## Exercise goal
Retype, exactly and with both ends included, the lines below from the one containing "You are a computer-use" through the end; omit the pictures.

## Provided data
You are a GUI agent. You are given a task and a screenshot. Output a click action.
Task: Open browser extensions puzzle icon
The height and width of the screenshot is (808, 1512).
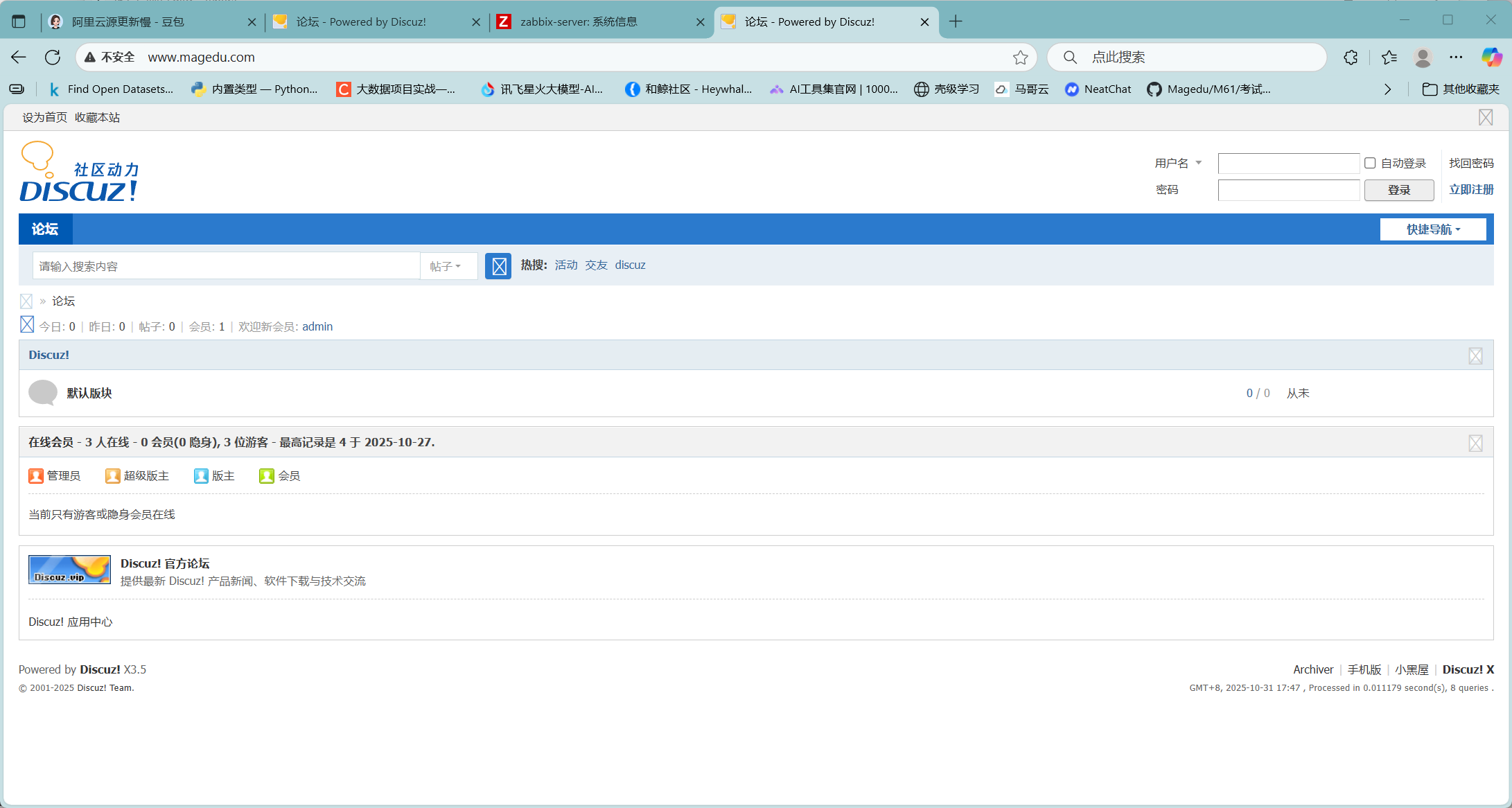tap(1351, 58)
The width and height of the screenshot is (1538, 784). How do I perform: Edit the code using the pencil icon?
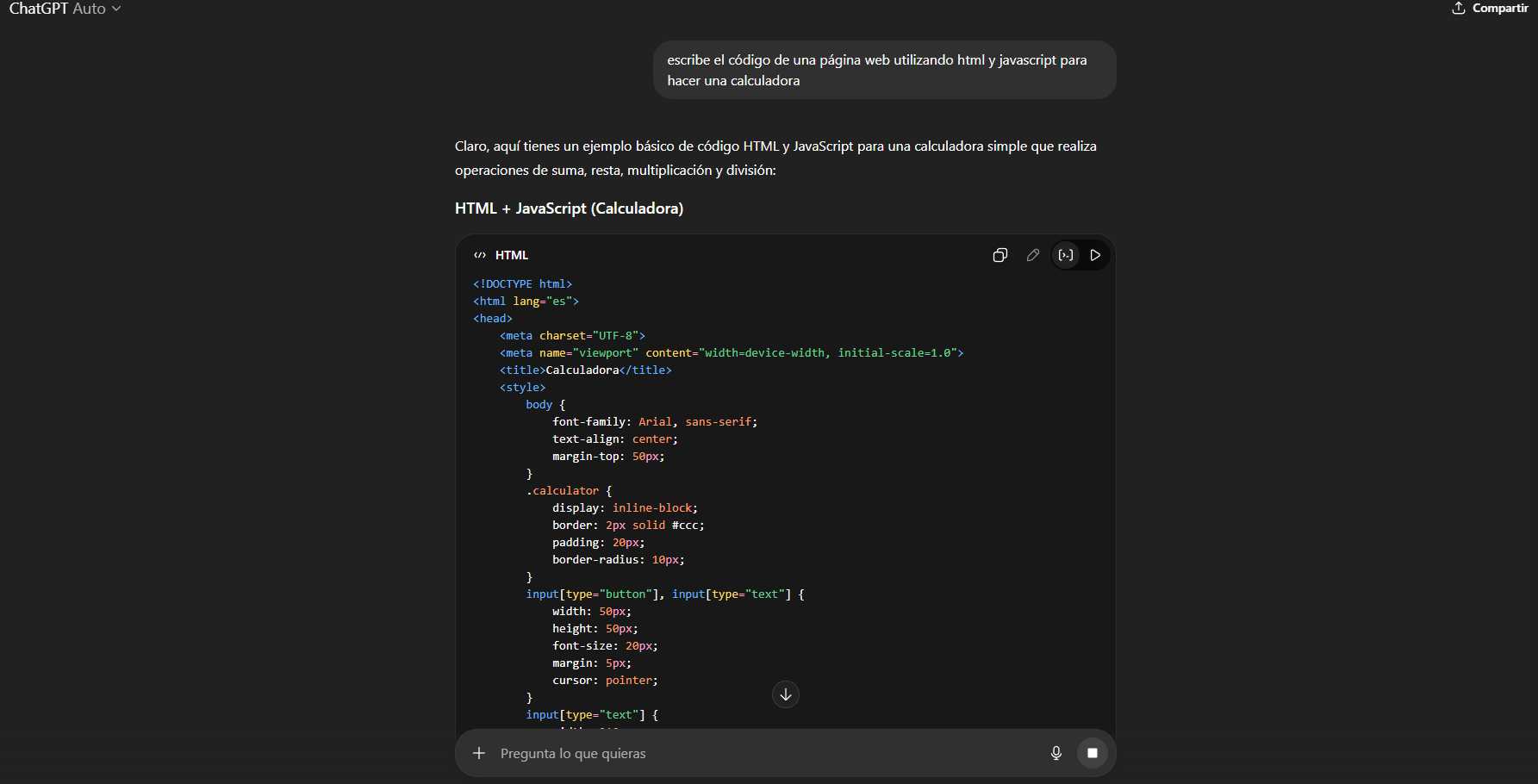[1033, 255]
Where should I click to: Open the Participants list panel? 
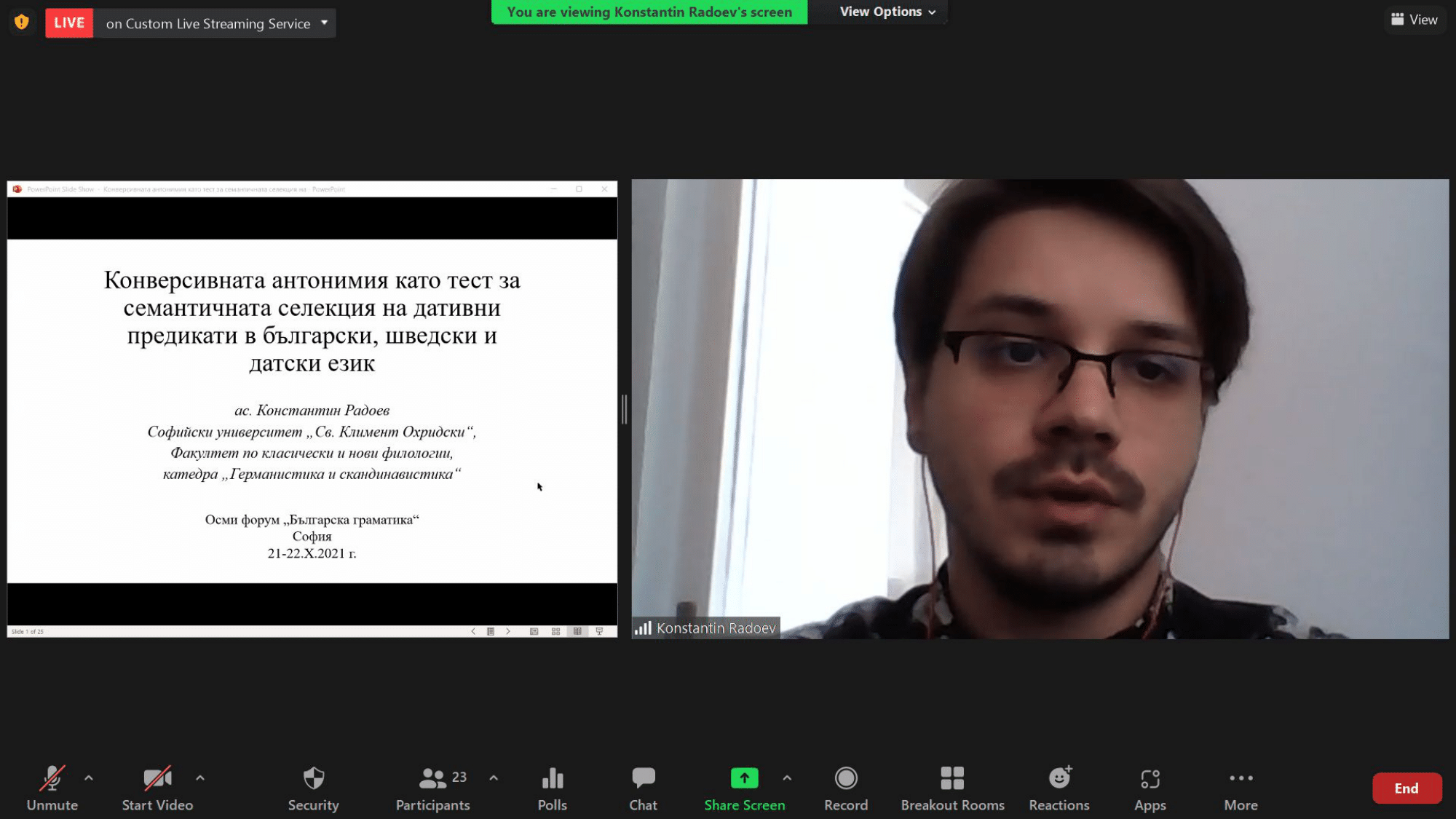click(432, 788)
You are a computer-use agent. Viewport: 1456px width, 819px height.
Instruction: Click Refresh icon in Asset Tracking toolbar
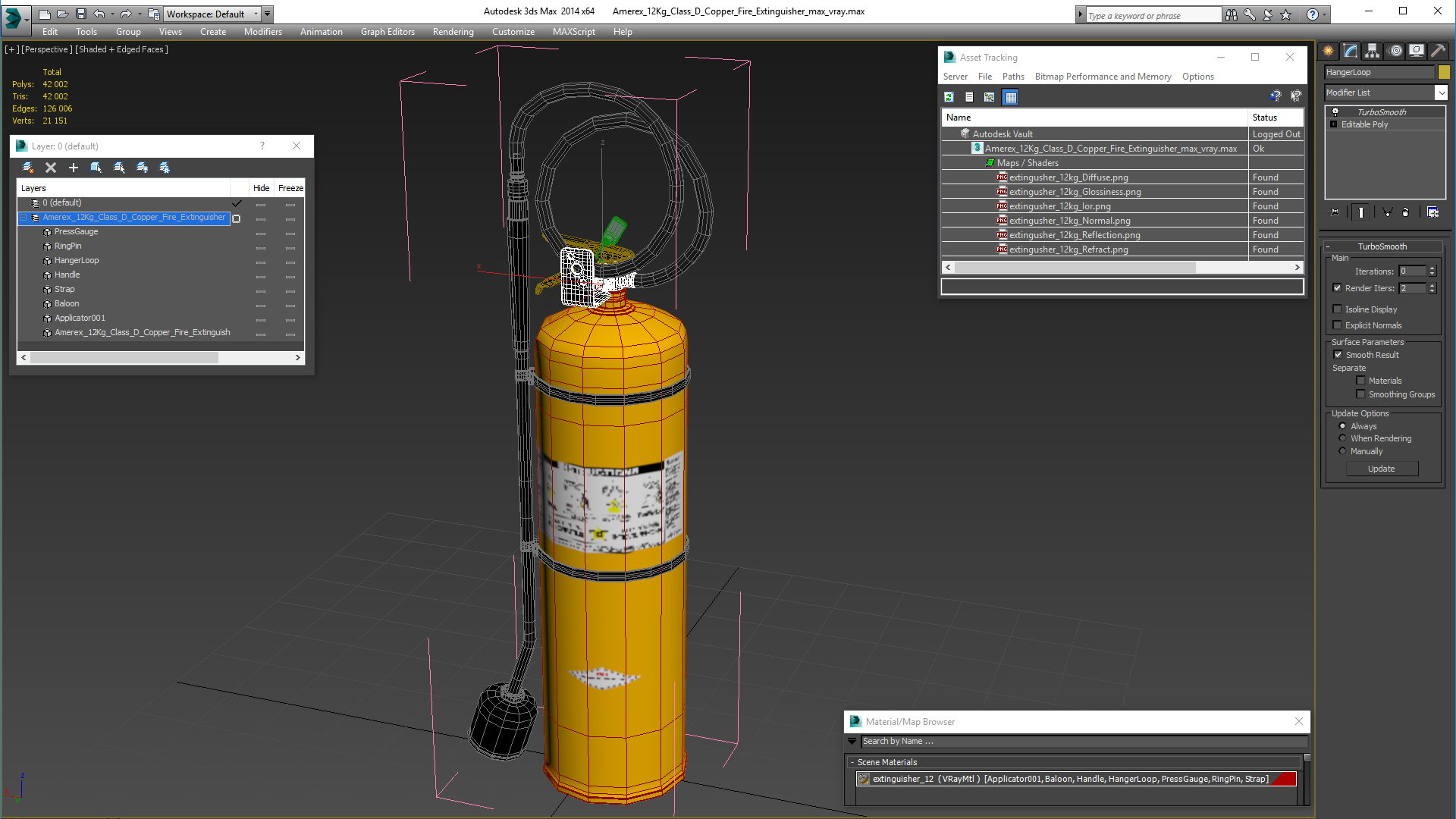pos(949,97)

## Reply
You are a computer-use agent. Viewport: 1456px width, 819px height.
Instruction: Click Refresh icon in Asset Tracking toolbar
pos(949,97)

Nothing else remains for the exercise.